If $x$ and $y$ are rational numbers such that : $$(x+y)+(x-2y)\sqrt {2}=2x-y+(x-y-1)\sqrt {6}$$ then which of the following is true?
A) $\;x=1$, $y=1$
B) $\;x=2$, $y=1$
C) $\;x=5$, $y=1$
D) $\;x$ and $y$ can take infinitely many values.
Given: $$(x+y)+(x-2y)\sqrt {2} = (2x-y)+(x-y-1)\sqrt {6}$$ $$x+y-2x+y+(x-2y) \sqrt {2}=(x-y-1)\sqrt {6}$$ $$(x-2y)\sqrt {2} - (x-2y)=(x-y-1)\sqrt {6}$$ $$(x-2y)(\sqrt {2} -1)=(x-y-1)\sqrt {6}$$ Only the values at option B satisfies the equation.
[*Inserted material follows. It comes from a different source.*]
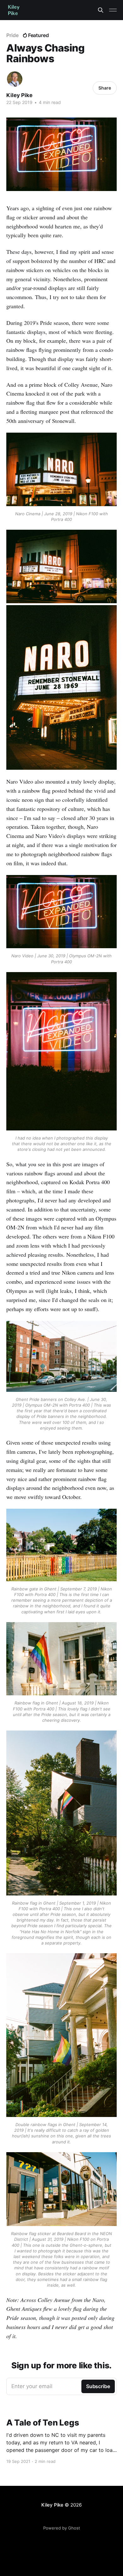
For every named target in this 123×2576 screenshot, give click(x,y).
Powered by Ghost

I just did that by hit and trial. Is there any elaboration on that?
And why is this down voted?
$$2y-x = \sqrt{2}\Big(2y-x+\sqrt{3}(x-y-1)\Big)\;\;\;\;\;\;/^2$$
$${(2y-x)^2\over 2}+x-2y = \sqrt{3}(x-y-1)$$ If $x-y-1\ne 0$ we have $$\sqrt {3}= \underbrace{{(2y-x)^2\over 2}+x-2y\over x-y-1}_{\in\mathbb{Q}}$$
which is impossible. So $y=x-1$ and $${(2y-x)^2\over 2}+x-2y=0$$
Solve this system and you are done.
Edit: So $(x-2)^2+2x-4x+4=0$ so $x^2-6x+8=0$ So $x=2$ (and $y=1$) or $x=4$ and ($y=3$). So the answer is $\boxed{B)}$